The scope of the claims

 [1] A coating film for covering an object and ensuring corrosion resistance,

 A coating film comprising a noble metal film, wherein the noble metal film is formed by performing a plating process using a plating solution and a diffusion fluid that enhances the diffusing power of the plating solution.

 [2] A coating film for covering an object and ensuring corrosion resistance,

 A base film formed by a first plating process using a plating solution and a diffusion fluid that enhances the diffusing power of the plating solution, provided on the surface of the object, and provided on the base film; A coating film comprising a noble metal film formed by a plating process.

 [3] The coating film according to [2], wherein the second staking process is a replacement staking process.

 [4] The coating film according to [2] or [3], wherein the base film has a thickness of lOnm or more.

 [5] The coating film according to any one of claims 1 to 4, wherein the diffusion fluid is a supercritical fluid or a subcritical fluid.

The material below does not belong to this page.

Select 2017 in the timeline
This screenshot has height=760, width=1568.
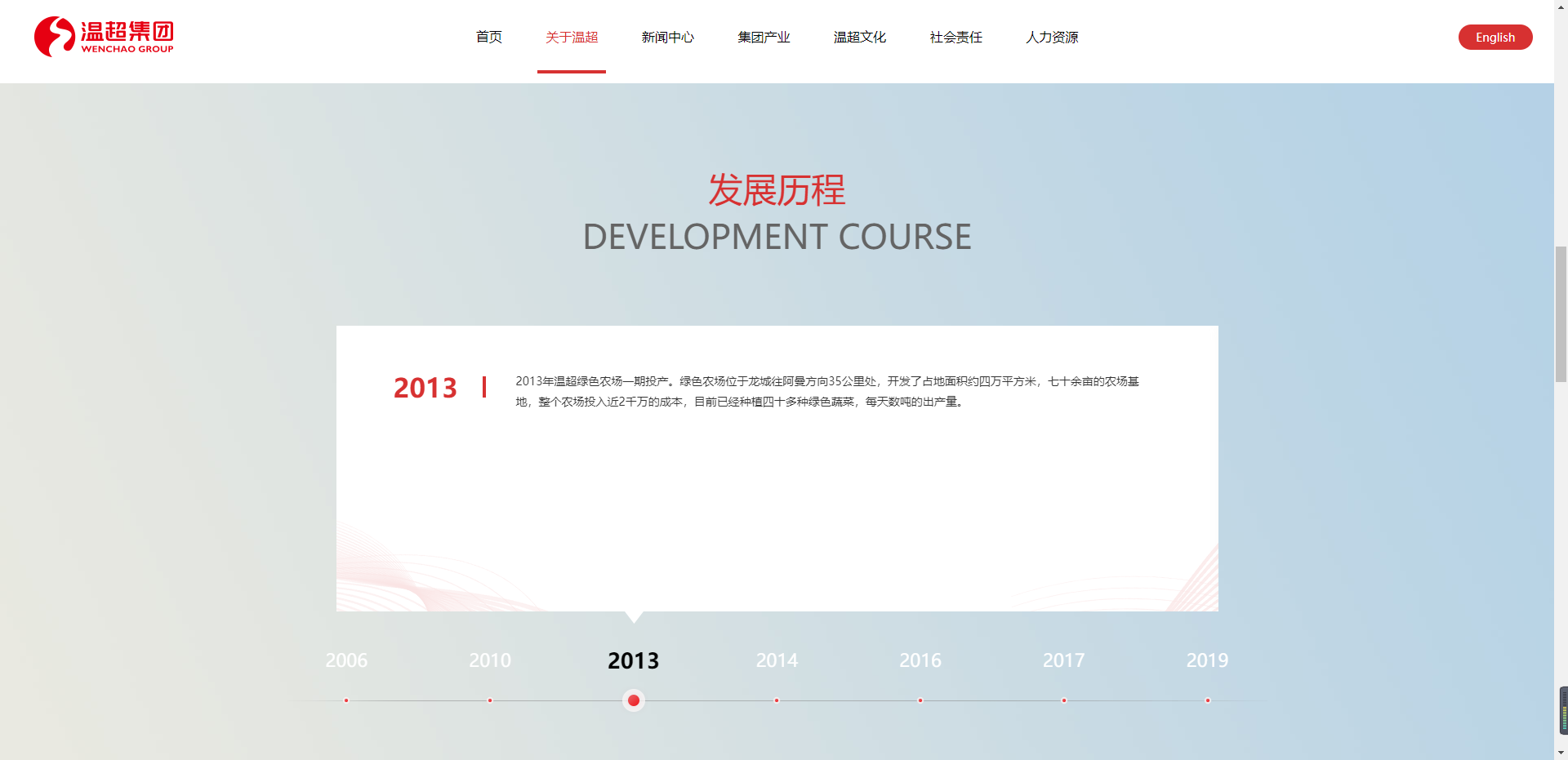(1063, 660)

[6] The coating film according to [5], wherein the diffusion fluid is carbon dioxide.

 [7] In the plating treatment using the diffusion fluid, a dispersion accelerator that promotes dispersion of the plating solution is added because of the strength of a fluorine-based compound. The coating film as described in 2.

 [8] An article whose surface is coated with a coating film to ensure corrosion resistance,

 An article coated with a coating film, wherein the coating film is formed by a plating process using a plating liquid that forms a noble metal film and a diffusion fluid that enhances the diffusing power of the plating liquid.

 [9] An article whose surface is coated with a coating film in order to ensure corrosion resistance,

The coating film strength The base film formed by the first sticking process using the plating solution and the diffusion fluid that enhances the diffusing power of the plating solution, and the base film provided on the base film and the second sticking process An article coated with a coating film, comprising a noble metal film to be formed.

[10] The base film is formed by adding a dispersion accelerator made of a fluorine compound and promoting dispersion of the plating solution in the first plating process. An article coated with the coating film according to 9.

[11] An article that is coated with a coating film that includes a noble metal film or an undercoat film, and the thickness of the adhesive film is lOnm or more.

[12] A method of forming a coating film for covering an object and ensuring corrosion resistance, wherein the object is formed by plating using a plating solution and a diffusion fluid that enhances the diffusing power of the plating solution. In contrast, a first step of forming a base metal film,

 And a second step of forming a noble metal film with respect to the base metal film using a substitution staking process.

[13] The base film according to [12], wherein in the first step, the undercoat film is formed by adding a dispersion accelerator that is made of a fluorine-based compound and promotes dispersion of the plating solution. Corrosion resistant coating method.